On May 03, 2017, Mr Justice Arnod
of England and Wales High Court found SPC based on a Markush formula valid in
Sandoz v Searle case.
In these proceedings the Claimant
(Sandoz) challenge the validity of supplementary protection certificate SPC/GB07/038
("the SPC") under Article 3(a) for a product described in the
SPC as "Darunavir or the pharmaceutically acceptable salt, ester or
prodrug thereof". The proprietor of the SPC is the First Defendant
("Searle") and the exclusive licensee is the Second Defendant
("JSI"). The SPC covers a product which is marketed in Europe by companies
related to JSI under the trade mark Prezista. Prezista®is an
anti-retroviral medication used in the treatment of human immunodeficiency
virus (HIV). The Claimants seek to revoke the SPC, which expires on 23
February 2019 (including a paediatric extension of six months), in order to
clear the way for the marketing of a generic darunavir product. The Claimants
have admitted for the purpose of these proceedings only that, if the SPC is
valid, then the marketing of their product prior to the expiry of the SPC would
infringe it.

> [EXERCISE AIM]:
Answer these from the case summary:
(a) Which court found the SPC valid?
(b) Which party is the exclusive licensee of the SPC?
(c) On what date does the SPC expire?
The items play no part in this work.

> [DATA FOR REVIEW]:
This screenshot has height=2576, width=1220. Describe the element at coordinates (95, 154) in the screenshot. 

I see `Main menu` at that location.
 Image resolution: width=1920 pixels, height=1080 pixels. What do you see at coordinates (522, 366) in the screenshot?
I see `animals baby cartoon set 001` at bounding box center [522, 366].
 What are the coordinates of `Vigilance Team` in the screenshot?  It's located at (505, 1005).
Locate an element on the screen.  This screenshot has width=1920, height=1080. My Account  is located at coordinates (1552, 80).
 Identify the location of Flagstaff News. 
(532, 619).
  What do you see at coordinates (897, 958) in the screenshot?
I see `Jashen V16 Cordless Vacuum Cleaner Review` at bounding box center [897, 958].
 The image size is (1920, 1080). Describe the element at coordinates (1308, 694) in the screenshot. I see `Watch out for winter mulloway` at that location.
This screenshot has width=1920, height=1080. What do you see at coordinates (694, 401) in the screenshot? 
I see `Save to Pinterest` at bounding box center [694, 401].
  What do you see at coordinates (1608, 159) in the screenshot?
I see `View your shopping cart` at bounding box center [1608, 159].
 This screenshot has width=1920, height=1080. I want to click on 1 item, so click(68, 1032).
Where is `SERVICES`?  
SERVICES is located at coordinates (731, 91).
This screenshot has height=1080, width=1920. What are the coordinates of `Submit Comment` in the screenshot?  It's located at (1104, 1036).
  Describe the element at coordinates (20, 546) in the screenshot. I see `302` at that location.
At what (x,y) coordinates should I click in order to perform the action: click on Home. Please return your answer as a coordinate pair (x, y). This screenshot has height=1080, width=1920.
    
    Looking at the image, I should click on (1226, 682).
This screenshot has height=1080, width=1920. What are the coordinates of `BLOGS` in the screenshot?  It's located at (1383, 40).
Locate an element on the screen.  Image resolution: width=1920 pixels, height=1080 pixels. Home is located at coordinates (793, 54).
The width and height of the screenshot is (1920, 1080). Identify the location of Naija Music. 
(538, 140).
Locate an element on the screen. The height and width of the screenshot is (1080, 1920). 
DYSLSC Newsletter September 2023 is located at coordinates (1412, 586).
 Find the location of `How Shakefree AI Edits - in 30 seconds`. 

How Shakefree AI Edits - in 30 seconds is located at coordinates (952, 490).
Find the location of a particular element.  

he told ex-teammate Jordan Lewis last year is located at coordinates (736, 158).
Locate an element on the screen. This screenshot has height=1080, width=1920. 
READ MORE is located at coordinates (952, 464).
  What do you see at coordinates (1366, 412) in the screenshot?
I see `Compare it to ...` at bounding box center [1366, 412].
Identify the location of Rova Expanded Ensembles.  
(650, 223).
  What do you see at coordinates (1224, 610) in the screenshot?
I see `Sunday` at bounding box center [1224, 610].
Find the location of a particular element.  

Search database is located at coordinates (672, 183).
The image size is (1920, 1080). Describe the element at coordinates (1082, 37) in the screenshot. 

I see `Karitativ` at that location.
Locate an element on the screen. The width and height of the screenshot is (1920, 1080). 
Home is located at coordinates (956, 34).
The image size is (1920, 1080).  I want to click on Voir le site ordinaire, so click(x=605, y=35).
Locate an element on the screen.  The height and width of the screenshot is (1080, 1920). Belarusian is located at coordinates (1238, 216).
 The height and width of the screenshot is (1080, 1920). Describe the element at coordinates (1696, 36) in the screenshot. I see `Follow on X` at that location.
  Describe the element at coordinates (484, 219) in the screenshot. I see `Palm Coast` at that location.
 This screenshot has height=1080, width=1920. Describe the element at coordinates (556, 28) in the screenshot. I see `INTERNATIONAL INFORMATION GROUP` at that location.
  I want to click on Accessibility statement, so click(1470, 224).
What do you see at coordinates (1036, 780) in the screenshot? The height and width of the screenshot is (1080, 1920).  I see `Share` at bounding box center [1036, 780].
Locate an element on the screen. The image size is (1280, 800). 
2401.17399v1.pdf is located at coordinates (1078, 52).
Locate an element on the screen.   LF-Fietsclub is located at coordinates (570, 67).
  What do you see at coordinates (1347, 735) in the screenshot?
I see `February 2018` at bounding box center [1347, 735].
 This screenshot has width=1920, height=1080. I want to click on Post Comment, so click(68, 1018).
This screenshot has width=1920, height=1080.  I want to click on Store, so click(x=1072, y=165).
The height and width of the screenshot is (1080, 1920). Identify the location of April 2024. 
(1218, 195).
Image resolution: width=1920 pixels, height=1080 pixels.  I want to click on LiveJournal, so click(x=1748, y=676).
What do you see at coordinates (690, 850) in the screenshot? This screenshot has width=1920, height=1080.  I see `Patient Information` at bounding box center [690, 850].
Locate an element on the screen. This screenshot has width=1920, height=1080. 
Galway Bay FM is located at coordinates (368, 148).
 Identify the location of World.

> [SOLUTION TO THE PROBLEM]:
(a) The England and Wales High Court
(b) The Second Defendant, JSI
(c) 23 February 2019